研究所所長の藤下さんは「地道にデータを積み上げてきた先輩研究員も含め、みんなで得た受賞です。研究員13人という小規模な研究所なので、受賞を契機にその存在を国民の皆さまに知っていただけて非常にうれしく思います」と笑顔を見せた。
受賞対象となった取り組みは、最新の道路設計ソフトや航空レーザ測量による地形データなどの技術を導入して、災害に強い道路整備の適地が高精度で推定できるデジタル地図を開発。適地選定にかかる現地での測量の労力を減らして、自治体や事業者の負担を軽減したという。
「岐阜県は面積のおよそ80%が森林で、適切に管理するには山に入るための道が必要です。つくる場所を誤ると土砂災害につながるため、従来は適地を選ぶ際には、現場で測量をしてきました。ただ実際に測ってみて難しいとなると、また一から候補地を選び直して現地に行かねばならず、多大な労力と時間がかかっていました」と臼田さんは背景を説明する。
「今回、それをもう少し簡単に、精度よく判別できるようにするためにデジタル技術を導入しました」
近年、国や県が航空機を使って空からレーザ光で測量した地形データの蓄積が進み、岐阜県内分も揃いつつあった。同時に、従来は紙に記録されてきた道路のデータも、この10年ほどでデジタル化が進んできた。
「データが揃ってくる中で、いよいよできそうだなという状況になったのが令和3年です。それから3年間かけて、地図をどう表現するか検討し、現地での検証も重ねて、令和6年の4月にデジタル地図を公開しました」と臼田さんは振り返る。自治体や森林組合、事業者など幅広い利用を想定し、ネット上で無料公開したという。

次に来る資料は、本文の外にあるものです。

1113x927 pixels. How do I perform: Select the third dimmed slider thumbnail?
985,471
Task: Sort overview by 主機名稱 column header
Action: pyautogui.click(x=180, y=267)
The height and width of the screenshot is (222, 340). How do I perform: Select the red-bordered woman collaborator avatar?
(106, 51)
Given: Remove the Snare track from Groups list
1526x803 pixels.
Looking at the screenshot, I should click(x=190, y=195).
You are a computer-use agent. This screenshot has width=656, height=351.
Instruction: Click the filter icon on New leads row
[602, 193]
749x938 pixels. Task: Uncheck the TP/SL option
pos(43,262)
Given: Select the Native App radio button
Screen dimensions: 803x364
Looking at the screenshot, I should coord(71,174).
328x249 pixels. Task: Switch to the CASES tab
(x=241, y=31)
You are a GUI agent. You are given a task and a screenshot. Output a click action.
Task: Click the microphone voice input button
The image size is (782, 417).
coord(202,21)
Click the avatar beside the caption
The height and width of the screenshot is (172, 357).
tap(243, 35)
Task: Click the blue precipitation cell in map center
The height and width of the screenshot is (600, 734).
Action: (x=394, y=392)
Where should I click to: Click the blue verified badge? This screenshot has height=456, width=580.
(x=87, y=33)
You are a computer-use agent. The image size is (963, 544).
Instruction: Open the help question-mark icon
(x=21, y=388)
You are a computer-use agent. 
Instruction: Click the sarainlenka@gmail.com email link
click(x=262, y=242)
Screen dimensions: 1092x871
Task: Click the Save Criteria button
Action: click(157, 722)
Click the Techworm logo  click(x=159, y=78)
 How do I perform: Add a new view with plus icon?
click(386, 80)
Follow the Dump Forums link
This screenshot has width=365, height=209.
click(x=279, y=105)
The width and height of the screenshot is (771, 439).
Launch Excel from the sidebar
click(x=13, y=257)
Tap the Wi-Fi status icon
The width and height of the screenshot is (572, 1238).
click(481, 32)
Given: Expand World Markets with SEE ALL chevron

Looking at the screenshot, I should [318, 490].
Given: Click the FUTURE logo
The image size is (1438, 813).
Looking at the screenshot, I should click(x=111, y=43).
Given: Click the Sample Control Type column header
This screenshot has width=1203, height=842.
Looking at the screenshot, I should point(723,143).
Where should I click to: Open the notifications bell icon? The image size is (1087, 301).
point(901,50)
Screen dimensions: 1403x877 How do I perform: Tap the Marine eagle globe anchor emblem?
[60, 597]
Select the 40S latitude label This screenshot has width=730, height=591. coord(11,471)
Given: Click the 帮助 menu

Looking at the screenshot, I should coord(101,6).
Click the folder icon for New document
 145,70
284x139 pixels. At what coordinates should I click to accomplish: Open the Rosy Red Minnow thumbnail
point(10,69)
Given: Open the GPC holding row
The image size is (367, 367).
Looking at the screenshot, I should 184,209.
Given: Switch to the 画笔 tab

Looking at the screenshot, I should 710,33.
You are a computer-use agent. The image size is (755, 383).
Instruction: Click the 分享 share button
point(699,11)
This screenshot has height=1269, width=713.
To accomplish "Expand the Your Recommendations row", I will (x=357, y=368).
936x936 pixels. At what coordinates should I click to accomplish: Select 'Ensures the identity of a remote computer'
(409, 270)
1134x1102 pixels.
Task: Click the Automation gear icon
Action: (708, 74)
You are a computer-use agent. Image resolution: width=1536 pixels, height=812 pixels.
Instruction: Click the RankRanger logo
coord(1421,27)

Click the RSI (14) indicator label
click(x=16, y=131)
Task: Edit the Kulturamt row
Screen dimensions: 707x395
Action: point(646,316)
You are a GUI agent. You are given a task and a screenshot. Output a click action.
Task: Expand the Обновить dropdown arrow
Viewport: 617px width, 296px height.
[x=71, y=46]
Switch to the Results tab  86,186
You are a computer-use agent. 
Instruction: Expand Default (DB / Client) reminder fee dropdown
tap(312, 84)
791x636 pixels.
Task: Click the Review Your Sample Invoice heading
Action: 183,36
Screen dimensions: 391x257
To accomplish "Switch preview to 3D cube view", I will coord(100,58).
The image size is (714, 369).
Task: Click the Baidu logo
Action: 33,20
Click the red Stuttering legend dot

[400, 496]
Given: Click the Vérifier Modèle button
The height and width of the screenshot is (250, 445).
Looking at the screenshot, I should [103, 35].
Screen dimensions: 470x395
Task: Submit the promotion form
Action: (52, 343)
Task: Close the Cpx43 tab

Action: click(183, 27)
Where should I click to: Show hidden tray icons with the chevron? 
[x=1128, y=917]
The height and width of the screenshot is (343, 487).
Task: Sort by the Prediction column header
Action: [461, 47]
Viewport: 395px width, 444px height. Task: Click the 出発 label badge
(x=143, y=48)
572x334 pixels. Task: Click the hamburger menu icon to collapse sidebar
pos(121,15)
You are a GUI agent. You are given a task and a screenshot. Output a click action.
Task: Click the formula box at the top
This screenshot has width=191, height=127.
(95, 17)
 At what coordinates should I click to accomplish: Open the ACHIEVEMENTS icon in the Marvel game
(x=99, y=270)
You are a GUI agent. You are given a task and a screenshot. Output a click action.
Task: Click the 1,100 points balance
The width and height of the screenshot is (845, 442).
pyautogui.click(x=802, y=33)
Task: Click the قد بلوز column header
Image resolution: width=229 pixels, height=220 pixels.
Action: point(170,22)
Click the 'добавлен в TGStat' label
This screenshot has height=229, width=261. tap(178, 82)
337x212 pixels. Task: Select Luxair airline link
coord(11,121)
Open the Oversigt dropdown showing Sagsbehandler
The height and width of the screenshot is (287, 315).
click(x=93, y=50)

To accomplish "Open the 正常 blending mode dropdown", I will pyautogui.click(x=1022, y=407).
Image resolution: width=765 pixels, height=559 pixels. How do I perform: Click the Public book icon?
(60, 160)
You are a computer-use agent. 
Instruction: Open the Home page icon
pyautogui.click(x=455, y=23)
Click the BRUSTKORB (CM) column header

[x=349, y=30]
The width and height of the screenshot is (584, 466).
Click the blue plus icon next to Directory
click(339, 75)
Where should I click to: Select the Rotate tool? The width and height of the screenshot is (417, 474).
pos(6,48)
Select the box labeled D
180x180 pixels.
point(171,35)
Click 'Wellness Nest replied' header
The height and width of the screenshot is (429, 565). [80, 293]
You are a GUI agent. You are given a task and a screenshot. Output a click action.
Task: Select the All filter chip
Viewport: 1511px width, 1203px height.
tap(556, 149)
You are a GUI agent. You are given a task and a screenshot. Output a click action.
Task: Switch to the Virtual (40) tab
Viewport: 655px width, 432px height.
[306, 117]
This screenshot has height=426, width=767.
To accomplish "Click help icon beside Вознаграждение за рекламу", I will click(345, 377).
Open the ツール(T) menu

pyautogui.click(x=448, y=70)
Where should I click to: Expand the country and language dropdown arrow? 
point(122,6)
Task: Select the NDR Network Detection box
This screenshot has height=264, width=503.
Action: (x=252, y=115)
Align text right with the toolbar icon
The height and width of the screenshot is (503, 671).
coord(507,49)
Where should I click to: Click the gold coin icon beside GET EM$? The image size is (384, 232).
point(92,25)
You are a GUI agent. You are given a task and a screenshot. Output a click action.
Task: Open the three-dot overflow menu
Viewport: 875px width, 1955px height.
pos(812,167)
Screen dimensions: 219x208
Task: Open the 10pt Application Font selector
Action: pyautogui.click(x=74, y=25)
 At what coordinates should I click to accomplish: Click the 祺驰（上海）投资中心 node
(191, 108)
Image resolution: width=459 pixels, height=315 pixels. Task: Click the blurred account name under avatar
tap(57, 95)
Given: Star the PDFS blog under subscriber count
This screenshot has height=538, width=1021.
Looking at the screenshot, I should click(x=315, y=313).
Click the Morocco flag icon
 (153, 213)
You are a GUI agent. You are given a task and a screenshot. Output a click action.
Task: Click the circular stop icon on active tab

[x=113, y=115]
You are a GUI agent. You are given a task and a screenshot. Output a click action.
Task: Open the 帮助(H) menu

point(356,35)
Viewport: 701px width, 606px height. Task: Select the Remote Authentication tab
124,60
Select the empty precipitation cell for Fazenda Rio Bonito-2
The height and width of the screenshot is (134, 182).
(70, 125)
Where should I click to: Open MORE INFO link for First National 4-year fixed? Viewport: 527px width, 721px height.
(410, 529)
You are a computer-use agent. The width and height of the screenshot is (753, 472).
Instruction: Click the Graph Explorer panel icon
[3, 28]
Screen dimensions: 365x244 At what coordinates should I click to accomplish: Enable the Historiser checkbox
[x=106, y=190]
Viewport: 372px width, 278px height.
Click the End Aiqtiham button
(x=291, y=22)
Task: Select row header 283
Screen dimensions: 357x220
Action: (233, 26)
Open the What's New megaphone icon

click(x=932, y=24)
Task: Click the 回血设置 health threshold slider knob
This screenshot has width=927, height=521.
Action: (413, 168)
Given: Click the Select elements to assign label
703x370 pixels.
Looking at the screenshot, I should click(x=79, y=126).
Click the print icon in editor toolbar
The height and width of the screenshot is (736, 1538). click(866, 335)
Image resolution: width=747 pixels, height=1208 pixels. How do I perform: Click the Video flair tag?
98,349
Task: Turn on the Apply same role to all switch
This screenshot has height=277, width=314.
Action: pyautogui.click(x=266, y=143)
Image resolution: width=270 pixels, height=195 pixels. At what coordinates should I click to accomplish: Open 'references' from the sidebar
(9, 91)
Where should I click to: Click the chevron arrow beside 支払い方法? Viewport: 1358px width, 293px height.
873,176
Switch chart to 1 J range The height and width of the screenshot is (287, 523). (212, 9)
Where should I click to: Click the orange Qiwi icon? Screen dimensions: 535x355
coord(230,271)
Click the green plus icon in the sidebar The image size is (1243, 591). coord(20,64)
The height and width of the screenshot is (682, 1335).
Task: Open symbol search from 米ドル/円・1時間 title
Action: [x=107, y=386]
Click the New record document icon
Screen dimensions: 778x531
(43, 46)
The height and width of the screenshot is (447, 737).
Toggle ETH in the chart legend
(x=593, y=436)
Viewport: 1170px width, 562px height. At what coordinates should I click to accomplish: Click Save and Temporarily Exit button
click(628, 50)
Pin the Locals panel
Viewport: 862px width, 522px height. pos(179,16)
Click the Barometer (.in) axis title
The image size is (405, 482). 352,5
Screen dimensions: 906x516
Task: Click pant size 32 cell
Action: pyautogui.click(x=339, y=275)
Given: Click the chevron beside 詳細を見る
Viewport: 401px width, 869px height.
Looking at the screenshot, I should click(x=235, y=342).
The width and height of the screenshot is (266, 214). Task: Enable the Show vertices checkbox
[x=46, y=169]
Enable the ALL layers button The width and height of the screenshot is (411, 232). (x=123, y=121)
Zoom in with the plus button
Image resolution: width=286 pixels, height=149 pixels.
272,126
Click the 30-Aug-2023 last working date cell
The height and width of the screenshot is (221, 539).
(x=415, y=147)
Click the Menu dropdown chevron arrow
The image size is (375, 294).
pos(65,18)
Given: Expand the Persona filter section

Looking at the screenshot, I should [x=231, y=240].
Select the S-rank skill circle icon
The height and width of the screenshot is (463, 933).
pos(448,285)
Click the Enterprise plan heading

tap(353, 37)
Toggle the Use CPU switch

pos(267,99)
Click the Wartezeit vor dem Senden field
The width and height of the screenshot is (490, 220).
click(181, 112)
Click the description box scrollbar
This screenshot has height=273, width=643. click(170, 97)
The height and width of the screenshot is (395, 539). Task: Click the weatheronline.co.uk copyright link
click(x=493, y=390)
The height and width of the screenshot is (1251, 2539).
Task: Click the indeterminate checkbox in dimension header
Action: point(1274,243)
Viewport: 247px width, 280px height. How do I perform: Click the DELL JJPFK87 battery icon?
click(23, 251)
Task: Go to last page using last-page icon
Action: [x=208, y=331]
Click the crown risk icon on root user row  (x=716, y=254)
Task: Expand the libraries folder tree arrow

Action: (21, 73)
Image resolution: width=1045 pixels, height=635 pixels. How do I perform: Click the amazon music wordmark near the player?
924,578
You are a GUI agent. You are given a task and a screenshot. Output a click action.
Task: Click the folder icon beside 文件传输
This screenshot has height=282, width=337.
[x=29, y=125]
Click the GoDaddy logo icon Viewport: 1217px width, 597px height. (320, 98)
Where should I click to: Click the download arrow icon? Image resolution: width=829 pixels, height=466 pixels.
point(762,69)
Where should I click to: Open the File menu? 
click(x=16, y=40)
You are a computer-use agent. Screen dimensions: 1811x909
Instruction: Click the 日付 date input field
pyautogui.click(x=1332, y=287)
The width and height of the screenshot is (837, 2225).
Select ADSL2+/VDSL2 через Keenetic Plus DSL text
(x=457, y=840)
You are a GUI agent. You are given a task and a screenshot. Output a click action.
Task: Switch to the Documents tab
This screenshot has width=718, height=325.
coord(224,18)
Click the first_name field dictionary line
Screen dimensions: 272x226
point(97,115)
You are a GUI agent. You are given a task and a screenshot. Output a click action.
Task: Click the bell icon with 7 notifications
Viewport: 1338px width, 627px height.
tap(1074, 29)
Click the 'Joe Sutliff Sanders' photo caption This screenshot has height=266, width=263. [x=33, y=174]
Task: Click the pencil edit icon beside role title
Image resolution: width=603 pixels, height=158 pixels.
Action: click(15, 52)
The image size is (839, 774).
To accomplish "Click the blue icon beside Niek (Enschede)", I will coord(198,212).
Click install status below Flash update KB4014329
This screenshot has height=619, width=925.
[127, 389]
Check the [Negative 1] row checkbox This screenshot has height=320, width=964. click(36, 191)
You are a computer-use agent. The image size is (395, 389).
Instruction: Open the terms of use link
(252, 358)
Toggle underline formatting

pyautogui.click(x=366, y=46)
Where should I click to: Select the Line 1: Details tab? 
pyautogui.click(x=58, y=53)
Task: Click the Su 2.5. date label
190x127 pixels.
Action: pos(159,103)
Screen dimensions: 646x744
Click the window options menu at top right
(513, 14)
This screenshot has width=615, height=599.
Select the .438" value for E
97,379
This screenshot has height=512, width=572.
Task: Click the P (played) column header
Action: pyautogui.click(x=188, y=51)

▲岐阜県森林研究所がネット上で公開している「ぎふ森林情報マップ」の一部
開発は「国立研究開発法人 森林研究・整備機構 森林総合研究所(以下、森林総研)」との共同研究として実施。地図の元データの作成には共同研究者の白澤紘明氏(現:森林総研)が開発したプログラムを活用し、地図の表現方法やリスク評価手法の構築および現地検証は岐阜県森林研究所が担ったそうだ。
「ユーザーにとって使いやすいものでなくてはいけないので何度も試作版をつくり、現場の方に繰り返し見てもらってご意見をいただきました」と臼田さんは話す。
県内の森林全てデータ化。適地選定が容易に。
すでに県内の約86万ヘクタールの森林全てがデジタル地図化されている。これにより、現地測量の結果、再検討が発生していた従来の方法と比べ、適地選定の労力が50%以上、削減可能になったという。
「関係機関や事業者からは、従来は現場に行って測量しないと道ができるかどうかわからなかったのが、地図上から一目でわかり、便利で使いやすいという声をいただいています」と臼田さん。藤下さんは「森林組合からも、これまでは手あたり次第に山に行って調べていたのがあらかじめポイントを絞って行けるようになり、非常にラクになったと聞いています」と手ごたえを強調する。
今後はまず岐阜県内での利用促進を図っていく。「地図を利用する方はどんどん増えてはいますが、公開したばかりなので引き続き活用を広めるための取り組みが必要。利用方法の研修会など開いて普及を進めたいですね」と臼田さんは話す。
他自治体からは令和7年3月時点で3県から問い合わせがあり、2県はすでに地図作成に着手、もう1県も令和7年度から始動すると話しているそうだ。
臼田さんは「この地図を使って道をつくることで、土砂災害は確実に減らすことができると自信をもっています。ぜひ他県でも同じ手法で作成していただき、日本全国で災害に強い森林づくりが進むことを期待しています」。
藤下さんは「審査員の方からは、こういうマップがこれまでなかったことが信じられないと言われました。他の自治体でもぜひつくっていただき、皆さんが安心安全に暮らせるそれぞれの地域づくりにつなげていただければと思います」と期待を示した。
ホームページに詳しく掲載。過去事例も紹介。
「Digi田甲子園」を主催する新しい地方経済・生活環境創生本部事務局では、今回の受賞事例や最終選考進出事例をホームページに詳しく掲載。過去の大会での受賞例についても紹介している。先進的な取り組みの経験と知見の共有は、地域の課題解決に向けたさらなる推進力となるはずだ。「Digi田甲子園」を通じて、デジタル活用による地方創生の加速化が、今後も期待されている。